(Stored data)
--

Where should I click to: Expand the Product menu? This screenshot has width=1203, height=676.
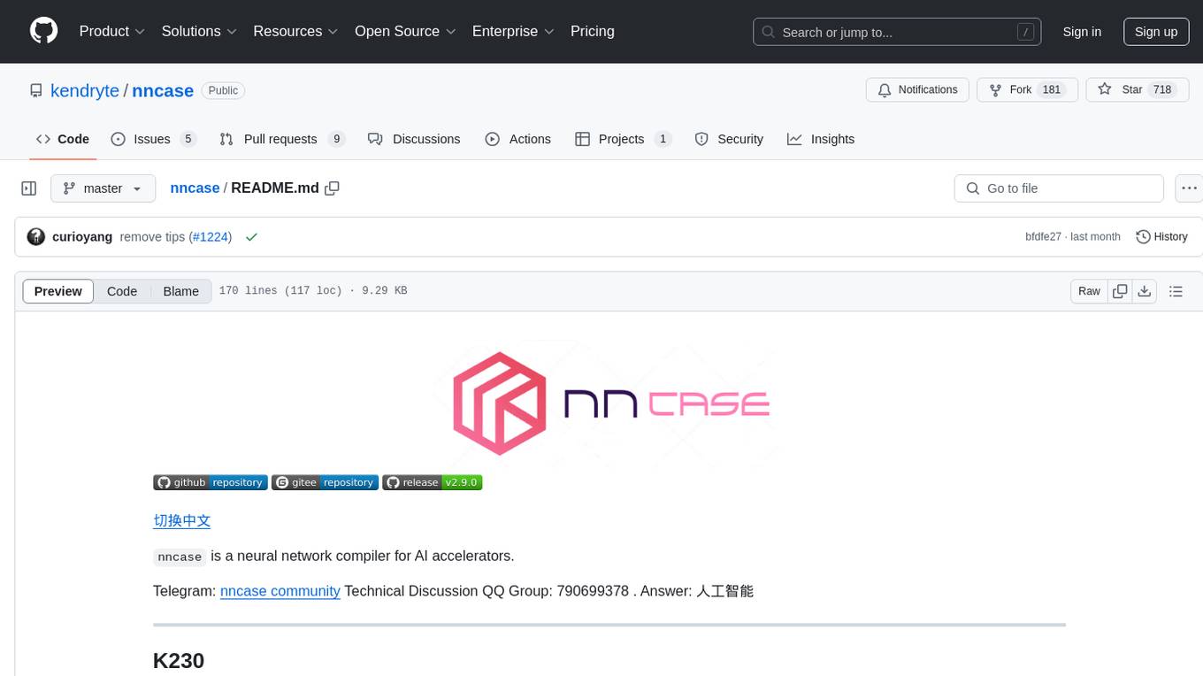click(x=112, y=31)
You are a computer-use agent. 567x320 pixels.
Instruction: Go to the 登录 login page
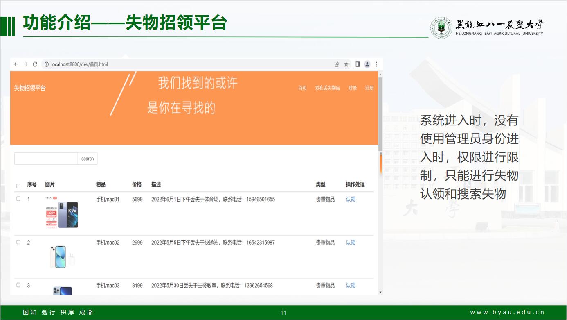[x=353, y=88]
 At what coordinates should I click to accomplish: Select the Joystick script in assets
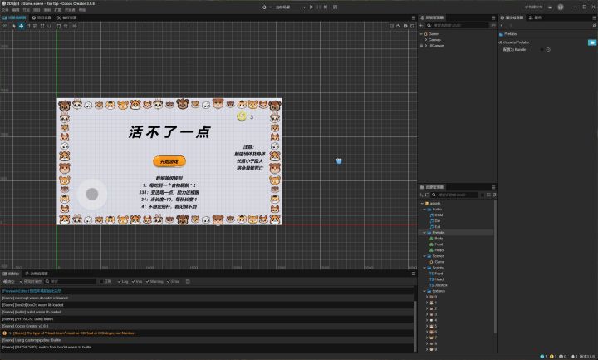(440, 284)
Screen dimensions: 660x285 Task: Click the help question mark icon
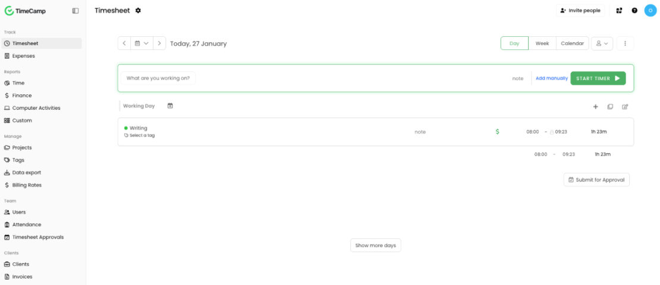(634, 11)
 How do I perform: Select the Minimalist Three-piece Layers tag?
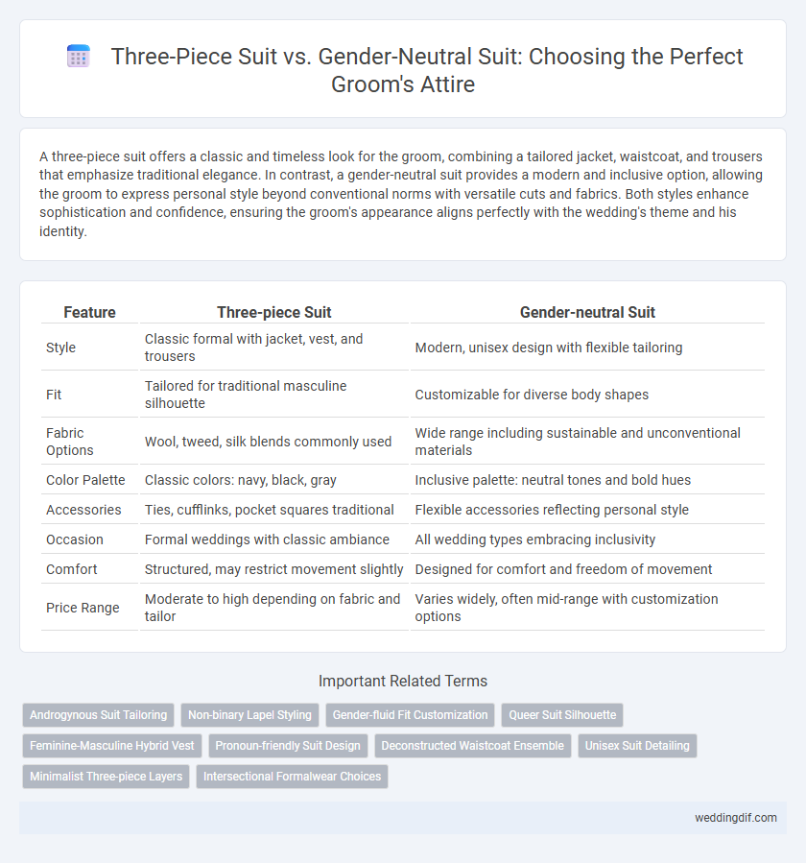click(x=107, y=777)
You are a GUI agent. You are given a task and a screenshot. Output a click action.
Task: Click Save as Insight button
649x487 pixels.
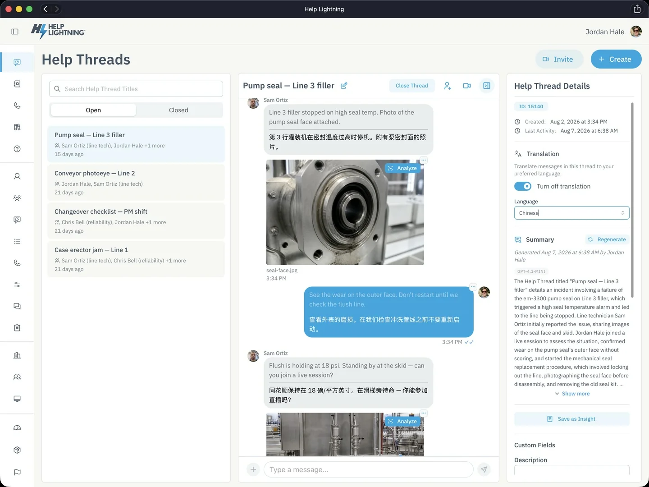coord(571,419)
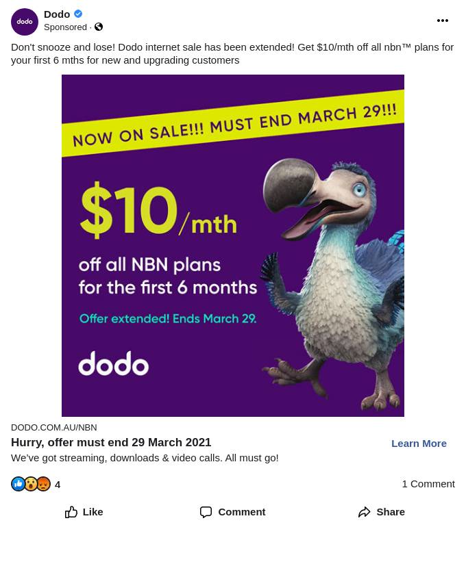Open the 1 Comment link
The height and width of the screenshot is (564, 466).
[428, 484]
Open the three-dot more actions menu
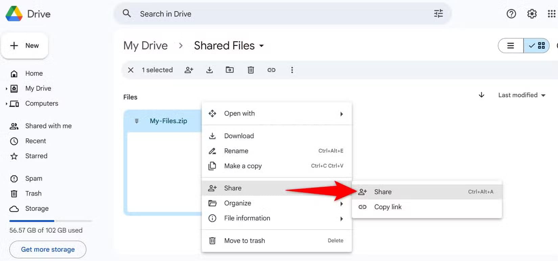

--

## [YOUR INSTRUCTIONS]
What you write must match, line for line, the lines from the one with "Instruction: Go to the 登录 login page" through the last line of the data above, minus the pictures.

## [RESULT BELOW]
Instruction: Go to the 登录 login page
[x=353, y=88]
 At what coordinates should I click to accomplish: Select the Joystick script in assets
(440, 284)
Screen dimensions: 660x285 Task: Click the help question mark icon
(634, 11)
 How do I perform: Select the Minimalist Three-piece Layers tag?
click(x=107, y=777)
You are a GUI agent. You are given a task and a screenshot. Output a click action.
Task: Click Save as Insight button
649x487 pixels.
coord(571,419)
Open the 1 Comment link
The height and width of the screenshot is (564, 466).
[428, 484]
Open the three-dot more actions menu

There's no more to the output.